The book is supposed to be a retelling of Daphne du Maurier’s Jamaica Inn, which I haven’t read, and probably never will. So I can not tell you anything about the connection between the two books.

What I can tell you about is how the book reminded me some of Ursula LeGuin’s works. Whitely’s work reads much faster than LeGuin’s, but in the end, I got a similiar feeling from Skyward Inn as I got from some books of the Hainish Circle.
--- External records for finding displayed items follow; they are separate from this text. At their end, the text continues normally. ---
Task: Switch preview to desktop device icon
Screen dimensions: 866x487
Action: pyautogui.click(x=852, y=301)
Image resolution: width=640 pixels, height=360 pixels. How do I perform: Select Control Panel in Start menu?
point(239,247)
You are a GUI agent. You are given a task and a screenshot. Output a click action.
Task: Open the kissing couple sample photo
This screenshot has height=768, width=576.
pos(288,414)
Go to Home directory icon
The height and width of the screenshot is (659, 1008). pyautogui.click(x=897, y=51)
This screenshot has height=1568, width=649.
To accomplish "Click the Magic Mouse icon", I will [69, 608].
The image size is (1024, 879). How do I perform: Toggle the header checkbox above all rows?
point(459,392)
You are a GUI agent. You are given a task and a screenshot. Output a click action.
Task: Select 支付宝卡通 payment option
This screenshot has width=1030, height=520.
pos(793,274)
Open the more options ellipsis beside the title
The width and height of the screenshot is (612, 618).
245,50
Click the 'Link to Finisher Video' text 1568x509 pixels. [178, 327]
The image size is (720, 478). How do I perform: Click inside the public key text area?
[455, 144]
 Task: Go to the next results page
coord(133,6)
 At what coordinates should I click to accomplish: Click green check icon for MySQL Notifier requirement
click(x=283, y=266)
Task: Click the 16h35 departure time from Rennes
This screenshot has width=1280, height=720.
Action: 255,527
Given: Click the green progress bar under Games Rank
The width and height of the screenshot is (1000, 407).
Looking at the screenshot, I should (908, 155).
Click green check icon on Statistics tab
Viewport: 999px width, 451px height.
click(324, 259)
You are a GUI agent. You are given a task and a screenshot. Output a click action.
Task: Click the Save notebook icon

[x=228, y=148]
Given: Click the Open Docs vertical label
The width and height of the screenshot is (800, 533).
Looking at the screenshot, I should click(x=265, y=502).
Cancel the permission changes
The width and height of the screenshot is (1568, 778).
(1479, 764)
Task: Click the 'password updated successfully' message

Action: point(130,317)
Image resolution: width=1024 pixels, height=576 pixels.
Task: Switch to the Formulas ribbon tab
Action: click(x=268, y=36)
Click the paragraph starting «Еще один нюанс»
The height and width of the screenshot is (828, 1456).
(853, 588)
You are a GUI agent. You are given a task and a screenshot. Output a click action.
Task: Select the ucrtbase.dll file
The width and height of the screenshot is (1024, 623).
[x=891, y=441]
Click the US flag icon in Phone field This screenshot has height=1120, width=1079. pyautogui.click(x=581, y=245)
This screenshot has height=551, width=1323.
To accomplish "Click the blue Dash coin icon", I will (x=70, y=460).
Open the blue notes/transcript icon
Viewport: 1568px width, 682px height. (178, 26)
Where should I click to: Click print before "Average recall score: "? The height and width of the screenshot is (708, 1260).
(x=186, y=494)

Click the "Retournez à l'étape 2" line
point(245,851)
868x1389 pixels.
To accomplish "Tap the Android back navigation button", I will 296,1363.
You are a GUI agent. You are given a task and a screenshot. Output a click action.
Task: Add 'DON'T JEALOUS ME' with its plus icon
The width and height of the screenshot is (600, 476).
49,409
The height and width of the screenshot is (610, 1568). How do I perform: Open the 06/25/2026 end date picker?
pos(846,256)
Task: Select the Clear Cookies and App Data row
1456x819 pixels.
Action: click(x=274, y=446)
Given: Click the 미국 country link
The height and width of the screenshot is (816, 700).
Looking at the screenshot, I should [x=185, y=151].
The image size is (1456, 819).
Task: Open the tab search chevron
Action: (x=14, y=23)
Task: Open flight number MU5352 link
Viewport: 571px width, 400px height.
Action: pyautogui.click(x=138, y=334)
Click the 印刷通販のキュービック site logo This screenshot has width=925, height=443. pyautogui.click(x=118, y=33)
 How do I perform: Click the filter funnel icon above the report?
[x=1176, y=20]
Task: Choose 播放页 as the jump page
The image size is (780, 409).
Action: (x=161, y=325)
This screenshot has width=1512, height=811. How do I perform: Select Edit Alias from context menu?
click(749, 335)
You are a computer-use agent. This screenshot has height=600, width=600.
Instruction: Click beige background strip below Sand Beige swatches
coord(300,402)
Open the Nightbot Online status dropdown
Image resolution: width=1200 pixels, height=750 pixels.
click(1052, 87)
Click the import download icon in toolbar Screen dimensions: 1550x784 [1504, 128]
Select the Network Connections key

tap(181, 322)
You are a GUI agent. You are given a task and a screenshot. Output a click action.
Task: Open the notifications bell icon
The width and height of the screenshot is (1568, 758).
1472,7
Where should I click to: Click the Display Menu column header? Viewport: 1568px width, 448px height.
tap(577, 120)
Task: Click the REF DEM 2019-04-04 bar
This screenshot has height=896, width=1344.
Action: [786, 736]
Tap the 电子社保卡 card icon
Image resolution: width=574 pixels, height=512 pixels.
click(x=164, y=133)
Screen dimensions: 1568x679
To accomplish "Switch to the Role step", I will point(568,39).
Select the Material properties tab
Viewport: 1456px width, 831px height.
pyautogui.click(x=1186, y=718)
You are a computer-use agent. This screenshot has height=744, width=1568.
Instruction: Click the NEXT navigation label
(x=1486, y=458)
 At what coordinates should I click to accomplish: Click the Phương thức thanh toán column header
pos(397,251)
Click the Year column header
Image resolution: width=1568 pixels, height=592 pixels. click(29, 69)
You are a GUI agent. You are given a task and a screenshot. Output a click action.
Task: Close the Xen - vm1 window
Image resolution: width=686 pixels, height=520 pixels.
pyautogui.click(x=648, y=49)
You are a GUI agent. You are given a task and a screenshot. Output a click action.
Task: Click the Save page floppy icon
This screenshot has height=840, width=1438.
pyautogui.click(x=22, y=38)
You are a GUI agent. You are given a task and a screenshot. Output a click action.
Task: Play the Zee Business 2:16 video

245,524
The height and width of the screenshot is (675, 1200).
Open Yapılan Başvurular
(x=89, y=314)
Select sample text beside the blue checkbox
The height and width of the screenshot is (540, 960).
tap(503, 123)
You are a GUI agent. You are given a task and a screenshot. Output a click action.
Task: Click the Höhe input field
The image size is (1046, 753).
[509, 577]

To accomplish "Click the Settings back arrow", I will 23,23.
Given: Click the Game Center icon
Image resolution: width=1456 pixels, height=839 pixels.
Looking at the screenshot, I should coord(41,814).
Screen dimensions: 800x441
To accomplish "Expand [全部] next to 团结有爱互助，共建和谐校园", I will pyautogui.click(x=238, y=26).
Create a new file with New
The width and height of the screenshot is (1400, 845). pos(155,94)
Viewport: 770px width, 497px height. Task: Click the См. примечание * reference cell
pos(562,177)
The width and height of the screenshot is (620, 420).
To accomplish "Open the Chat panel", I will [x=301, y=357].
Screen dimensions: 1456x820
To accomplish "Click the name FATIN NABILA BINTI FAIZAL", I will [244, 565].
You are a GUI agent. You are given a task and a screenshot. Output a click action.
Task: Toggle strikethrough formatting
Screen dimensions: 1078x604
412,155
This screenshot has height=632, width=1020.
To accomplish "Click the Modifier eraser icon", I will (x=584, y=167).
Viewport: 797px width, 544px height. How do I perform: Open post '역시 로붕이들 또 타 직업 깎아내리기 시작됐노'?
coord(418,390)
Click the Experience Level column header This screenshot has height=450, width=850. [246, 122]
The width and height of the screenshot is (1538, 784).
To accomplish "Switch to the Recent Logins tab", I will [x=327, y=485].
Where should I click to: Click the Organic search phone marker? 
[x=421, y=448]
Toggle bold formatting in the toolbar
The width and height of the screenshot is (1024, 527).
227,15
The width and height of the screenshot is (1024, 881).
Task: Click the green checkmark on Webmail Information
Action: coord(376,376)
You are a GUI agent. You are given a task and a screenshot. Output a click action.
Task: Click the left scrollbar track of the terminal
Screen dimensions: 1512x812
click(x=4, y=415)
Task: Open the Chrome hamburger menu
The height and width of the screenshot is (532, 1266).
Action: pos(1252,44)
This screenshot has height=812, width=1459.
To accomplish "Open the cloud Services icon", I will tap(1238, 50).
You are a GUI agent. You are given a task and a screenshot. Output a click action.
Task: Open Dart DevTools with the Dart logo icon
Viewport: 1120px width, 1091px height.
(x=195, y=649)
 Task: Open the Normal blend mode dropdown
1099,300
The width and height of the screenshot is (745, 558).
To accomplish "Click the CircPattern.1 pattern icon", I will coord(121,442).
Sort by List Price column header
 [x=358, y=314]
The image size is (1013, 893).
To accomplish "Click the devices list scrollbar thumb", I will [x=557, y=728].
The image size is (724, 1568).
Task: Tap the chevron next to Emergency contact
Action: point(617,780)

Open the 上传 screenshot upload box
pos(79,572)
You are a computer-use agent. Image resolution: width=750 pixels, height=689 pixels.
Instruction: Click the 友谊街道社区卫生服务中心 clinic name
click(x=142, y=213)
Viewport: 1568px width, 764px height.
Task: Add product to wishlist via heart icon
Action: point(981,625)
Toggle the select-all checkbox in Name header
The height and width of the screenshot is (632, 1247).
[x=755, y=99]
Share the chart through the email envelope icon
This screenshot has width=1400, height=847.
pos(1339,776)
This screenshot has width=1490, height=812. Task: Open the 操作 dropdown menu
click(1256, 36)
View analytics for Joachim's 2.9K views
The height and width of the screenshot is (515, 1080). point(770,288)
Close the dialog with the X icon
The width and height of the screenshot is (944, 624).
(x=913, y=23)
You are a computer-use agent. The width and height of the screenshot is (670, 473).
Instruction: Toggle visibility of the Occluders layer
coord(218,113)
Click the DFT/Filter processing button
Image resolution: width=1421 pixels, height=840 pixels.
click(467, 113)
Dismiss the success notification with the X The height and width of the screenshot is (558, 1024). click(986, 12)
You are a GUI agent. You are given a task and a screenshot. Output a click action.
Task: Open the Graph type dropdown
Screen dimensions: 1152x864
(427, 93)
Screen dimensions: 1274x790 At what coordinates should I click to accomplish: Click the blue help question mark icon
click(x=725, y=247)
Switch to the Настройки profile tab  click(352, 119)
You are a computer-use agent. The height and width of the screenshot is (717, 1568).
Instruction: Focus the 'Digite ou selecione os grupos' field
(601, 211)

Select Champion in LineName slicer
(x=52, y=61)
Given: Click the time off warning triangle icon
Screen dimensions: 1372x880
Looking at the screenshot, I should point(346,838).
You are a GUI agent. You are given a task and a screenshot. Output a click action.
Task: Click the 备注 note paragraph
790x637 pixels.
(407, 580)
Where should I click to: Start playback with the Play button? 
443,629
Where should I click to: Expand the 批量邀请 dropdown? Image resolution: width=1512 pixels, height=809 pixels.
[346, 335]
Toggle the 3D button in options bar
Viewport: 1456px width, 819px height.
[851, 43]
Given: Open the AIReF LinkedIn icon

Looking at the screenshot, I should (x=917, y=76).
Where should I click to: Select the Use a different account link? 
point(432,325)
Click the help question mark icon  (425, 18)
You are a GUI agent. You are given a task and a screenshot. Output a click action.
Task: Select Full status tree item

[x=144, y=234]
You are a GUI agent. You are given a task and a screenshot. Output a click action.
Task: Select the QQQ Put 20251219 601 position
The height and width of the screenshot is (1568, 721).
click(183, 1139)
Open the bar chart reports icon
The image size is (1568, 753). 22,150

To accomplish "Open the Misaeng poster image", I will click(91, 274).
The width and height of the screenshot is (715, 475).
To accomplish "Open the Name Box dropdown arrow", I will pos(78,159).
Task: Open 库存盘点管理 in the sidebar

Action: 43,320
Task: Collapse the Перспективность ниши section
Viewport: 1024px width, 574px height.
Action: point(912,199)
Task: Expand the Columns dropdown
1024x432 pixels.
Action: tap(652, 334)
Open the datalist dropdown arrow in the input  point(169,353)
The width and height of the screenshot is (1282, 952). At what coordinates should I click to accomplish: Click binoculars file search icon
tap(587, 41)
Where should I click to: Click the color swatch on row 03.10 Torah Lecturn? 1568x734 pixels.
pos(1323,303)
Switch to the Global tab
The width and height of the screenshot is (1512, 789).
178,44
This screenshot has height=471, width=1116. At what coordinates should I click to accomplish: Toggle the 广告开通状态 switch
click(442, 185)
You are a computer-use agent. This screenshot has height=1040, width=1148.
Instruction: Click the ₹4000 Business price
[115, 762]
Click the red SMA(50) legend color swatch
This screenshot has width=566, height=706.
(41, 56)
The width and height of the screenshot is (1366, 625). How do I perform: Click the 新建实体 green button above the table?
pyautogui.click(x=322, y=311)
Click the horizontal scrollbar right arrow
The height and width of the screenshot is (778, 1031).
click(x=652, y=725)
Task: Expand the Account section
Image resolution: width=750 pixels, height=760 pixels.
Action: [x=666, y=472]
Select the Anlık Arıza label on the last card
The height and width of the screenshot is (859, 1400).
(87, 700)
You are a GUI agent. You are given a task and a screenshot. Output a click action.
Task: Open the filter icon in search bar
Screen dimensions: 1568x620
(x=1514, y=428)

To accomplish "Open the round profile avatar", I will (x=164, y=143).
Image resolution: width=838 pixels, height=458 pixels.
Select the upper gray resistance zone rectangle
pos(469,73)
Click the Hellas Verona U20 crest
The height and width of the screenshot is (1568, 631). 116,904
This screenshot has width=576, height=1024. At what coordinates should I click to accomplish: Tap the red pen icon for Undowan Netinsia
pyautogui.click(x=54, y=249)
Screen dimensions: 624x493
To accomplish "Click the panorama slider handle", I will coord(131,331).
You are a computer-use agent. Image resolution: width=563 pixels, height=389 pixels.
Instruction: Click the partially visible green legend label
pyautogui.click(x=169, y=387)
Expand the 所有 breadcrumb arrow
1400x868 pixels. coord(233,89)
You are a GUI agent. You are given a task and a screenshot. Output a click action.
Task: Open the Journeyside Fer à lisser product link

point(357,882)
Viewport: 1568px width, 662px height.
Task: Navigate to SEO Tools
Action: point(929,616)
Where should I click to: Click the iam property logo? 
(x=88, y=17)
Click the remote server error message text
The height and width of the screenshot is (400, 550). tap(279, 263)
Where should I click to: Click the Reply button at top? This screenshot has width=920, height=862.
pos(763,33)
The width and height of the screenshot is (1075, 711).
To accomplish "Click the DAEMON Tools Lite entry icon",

The story focuses on one family in the Western Protectorate, a region that has turned its back on technology. The rest of the world seems to be obsessed with trading and slowly colonizing Qita, a planet with sentient life. The path to Qita was mysteriously opened by the so called Kissing Gate. The mother of the family, Jem, runs the Skyward Inn with the only other Quitan, Isley, in the Western Protectorate. Her son Fosse was raised by her brother while she was away, signed up many years to deliver peace messages all over Qita. Telling more would spoil the story.

The unfolding book is as much a family drama as a speculative mystery, the many layers of the story working very well together. Some of us sci-fi nerds can guess the defining key elements the story is working towards, but that does not prevent the enjoyment of it. At a bit over 300 pages, the book is not that long, either. I would recommend some time to think about the ending, though. It would make a lovely pick for a larger bookclub, too.

April Buddyread Reveal

Our next buddyread book has arrived, and it is Skyward Inn by Aliya Whiteley. Just look at that gorgeous cover!

The blurb and the line “This is a place where we can be alone, together” on the cover give you a kind of peaceful, found family vibe. After the year we’ve had, this seems like something we all need – although a past war between Earth and Qita also seems to play a major role in the story and resulting conflicts may disrupt the peace.

The space inn setting alone seems like a nice palate cleanser after our last buddyread, and I’m very much looking forward to start reading it.